Todos sabemos que a revista em causa era um "bastião" da liberdade de expressão. Criticava tudo o que entendia criticar, de forma mordaz, através de caricaturas, ao abrigo de algo que definiam como "liberdade de expressão". E daí, criticavam tudo. Criticaram, também Maomé. Ora, para os islamitas, Maomé é uma peça sagrada na sua religião, o que faz com que tenham criticado uma personagem que lhes diz muito.
Até aqui nada de novo. Qualquer um poderia dizer que, se se criticasse Jesus Cristo, não seria provável que acontecesse algo de similar. Pois não. Mas estamos a esquecer algo que é importante. O meio onde se insere o Islão. Meio pobre e ditatorial, propício a que apareçam interpretações mais extremistas do Corão, o que pode levar a atitudes extremas, como estas, ao contrário do cristianismo. Por outro lado, nos meios menos extremistas, não existe vontade em combater estes extremismos. Aliás, o mundo depende do equilíbrio que foi sendo feito, no sentido de evitar uma guerra fracticida no Médio Oriente. Deste modo, propagou-se fortemente uma interpretação mais extrema do Corão, que começa a ganhar força à medida que organizações como o "Estado Islâmico" ganham força.
A minha professora de Filosofia, numa das primeiras aulas, disse uma frase que me marcou daí em diante e que me irá marcar na minha vida. "A minha liberdade acaba onde começa a liberdade do outro". Ora, os Islamitas poderão sempre argumentar que, se ao abrigo da liberdade de expressão, tiveram a liberdade de criticar algo que lhes é muito querido, eles também poderiam ter a liberdade de atacar esses críticos, ainda que eles tivessem a melhor das intenções.
Por outro lado, convém não esquecermos a História. Em 1436 (que é a correspondência do "nosso" 2015 para a era muçulmana), tínhamos acabado de matar muita gente pela conquista de Ceuta, que aliás, não rendeu assim grande coisa. Estávamos a pensar em progredir Africa abaixo, e a matar muita gente, quer pela fé, quer pelo domínio económico. Pelo que não podemos esquecer que os Muçulmanos ainda têm o mesmo problema. Foi a mesma Igreja Católica que, em nome da fé, negou o conhecimento científico produzido por Galileu. É esta interpretação do Corão que faz com que muitos matem para divulgar a fé, impondo-a, como nós também fizemos no passado, ao resto do Mundo.

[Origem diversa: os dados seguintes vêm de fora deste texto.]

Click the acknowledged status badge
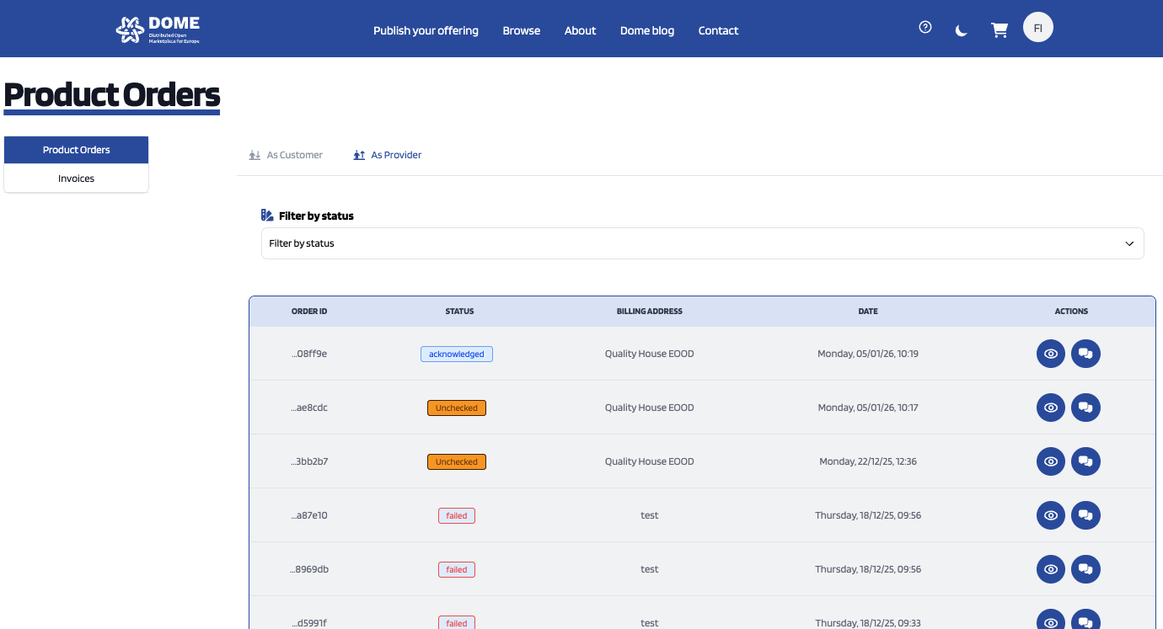tap(456, 354)
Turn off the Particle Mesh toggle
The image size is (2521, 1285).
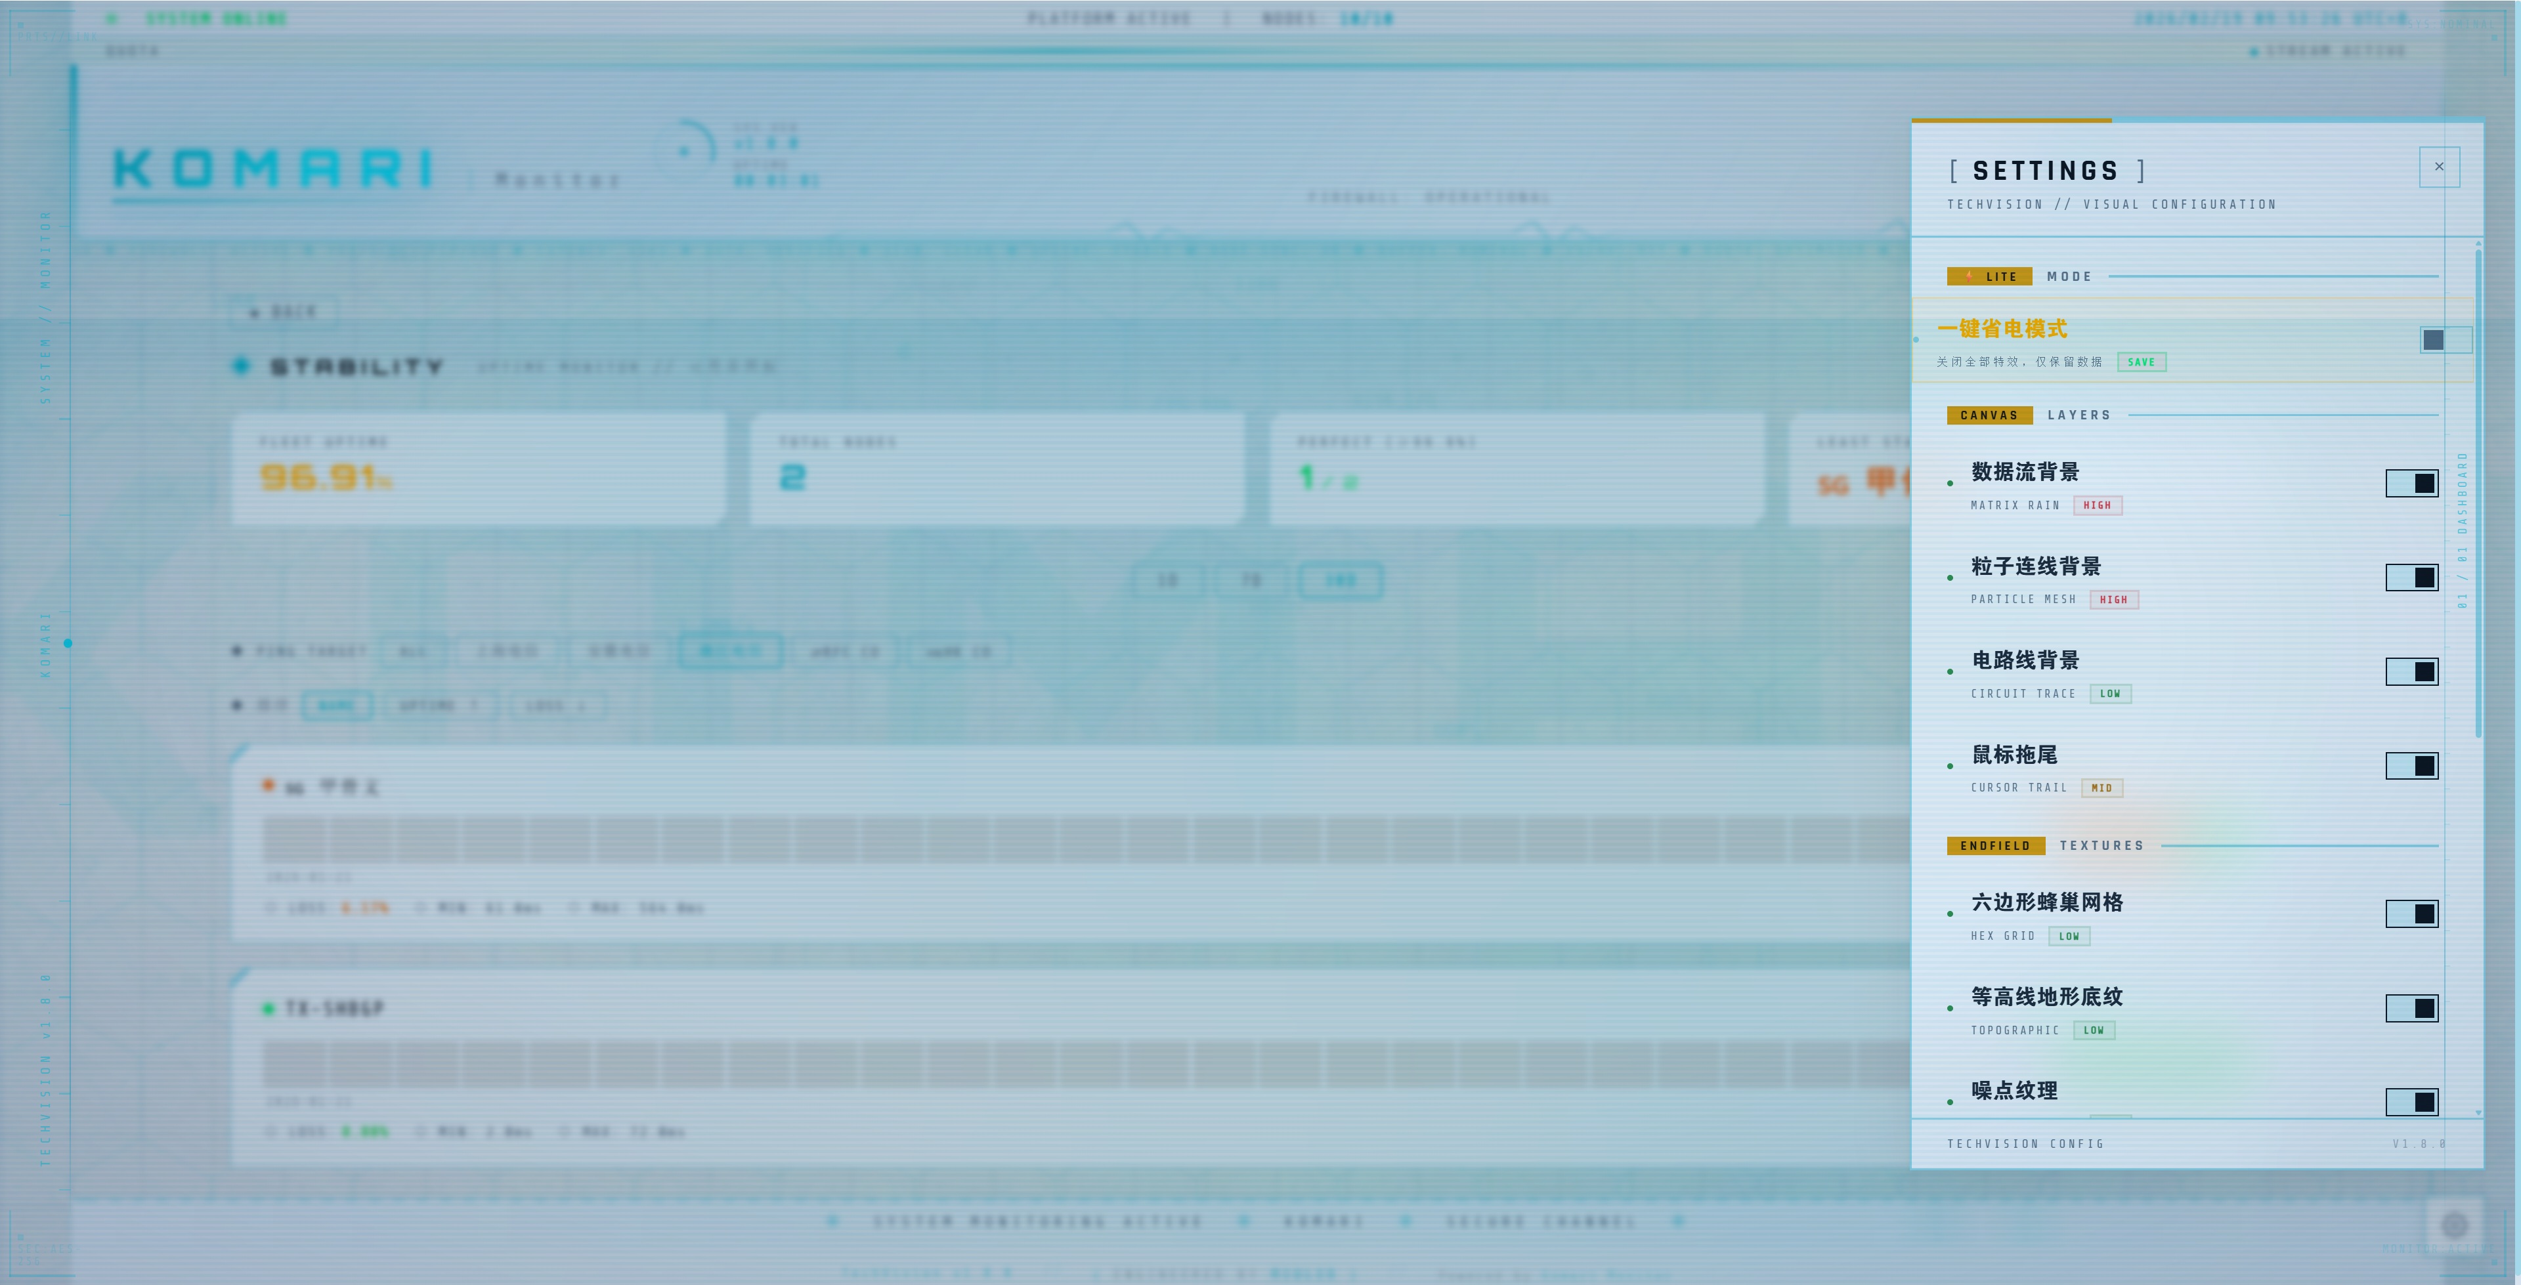pos(2411,577)
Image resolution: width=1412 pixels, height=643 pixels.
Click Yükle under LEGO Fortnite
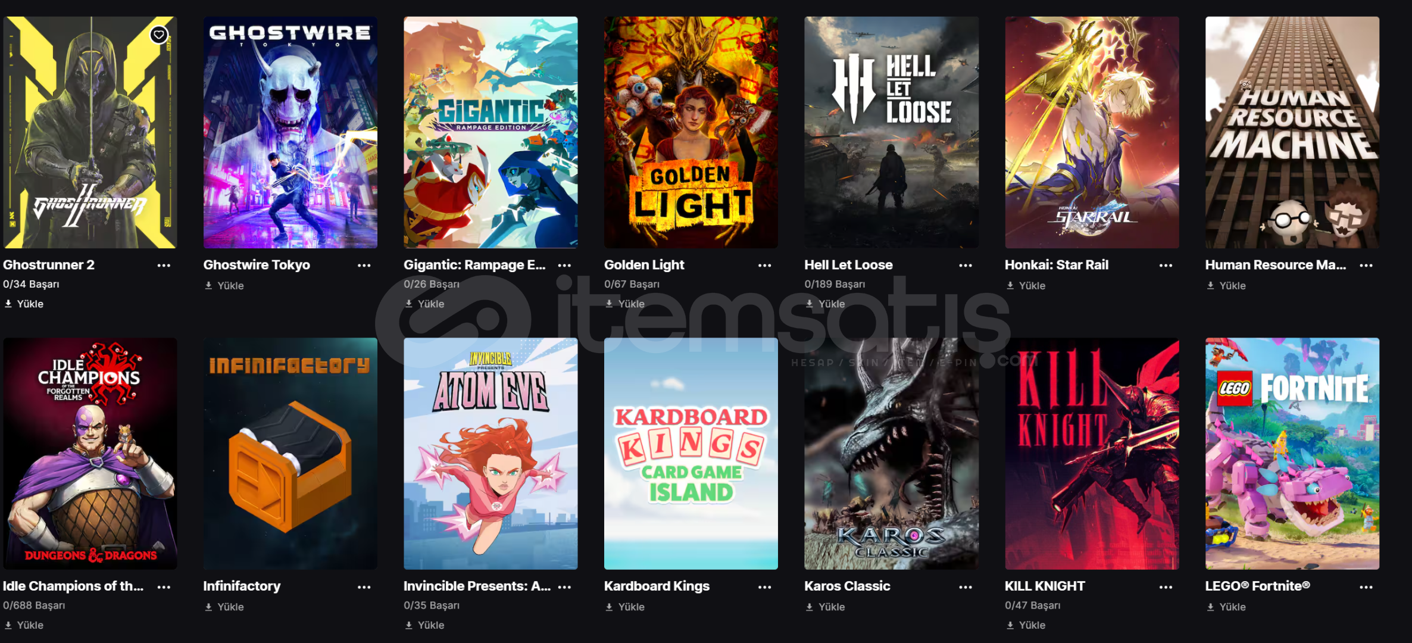pos(1226,607)
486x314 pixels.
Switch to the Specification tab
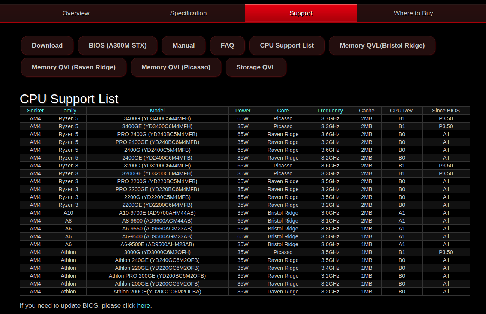pos(188,13)
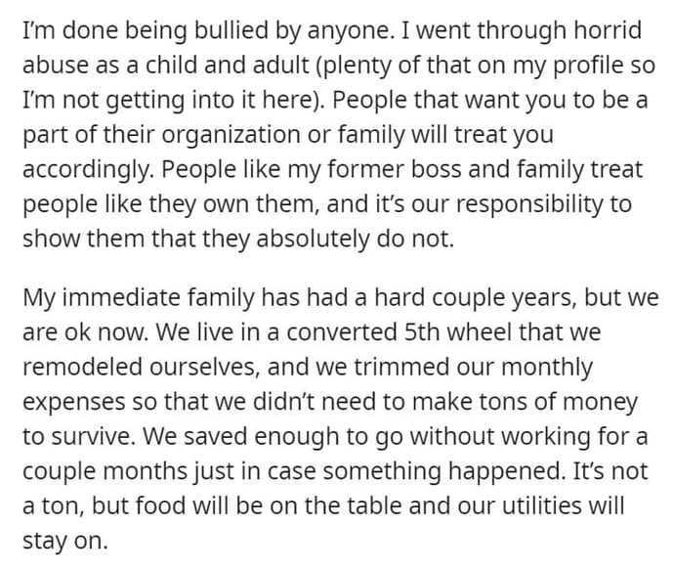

Estamos então face a um dilema que é preciso equilibrar. O da liberdade. Afinal o mais difícil de satisfazer, porque há sempre gente que é atingida. Soluções? Não tenho. E não deve haver. Pelo menos das que sejam lógicas e não-ditatoriais. Agora, o que é certo é que, depois desta euforia do "somos todos Charlie" vai haver muita gente que vai deixar de o ser (na atitude, claro!) porque vai ter medo pela própria vida.
Deixo para o fim aquilo que me parece mais grave e que não vi ser discutido nas Televisões. O que fazer para evitar estes casos em Portugal. Este ataque não foi um ataque voluntarioso, ao estilo dos bombistas suicidas tradicionais. Este foi um ataque militar, com todas as técnicas, antes, durante e depois (principalmente este depois), inerentes a um ataque militar. Não nos podemos esquecer dos campos de treino, que são cada vez melhores, que são criados por aqueles lados. A maior parte até financiados por países do primeiro mundo, como os EUA ou a Rússia, no sentido de proteger os seus interesses, o que parece que lhes pode sair mais caro um dia destes. O que será que se pode fazer em Portugal para que isto não aconteça? Que medidas se deverão tomar para não incentivar este tipo de coisas? E se acontecer, que medidas deverão ser tomadas? Não vi nada disso discutido. Pelo contrário, notícias de longos minutos na descrição do que se passou aos olhos de cidadãos que viram da esquerda, da direita, a 100 metros, do fundo da rua. Isto não interessa. Mais uma vez, em Portugal, perdeu-se uma boa oportunidade para discutir o que de facto interessa. É para isso que queremos a RTP?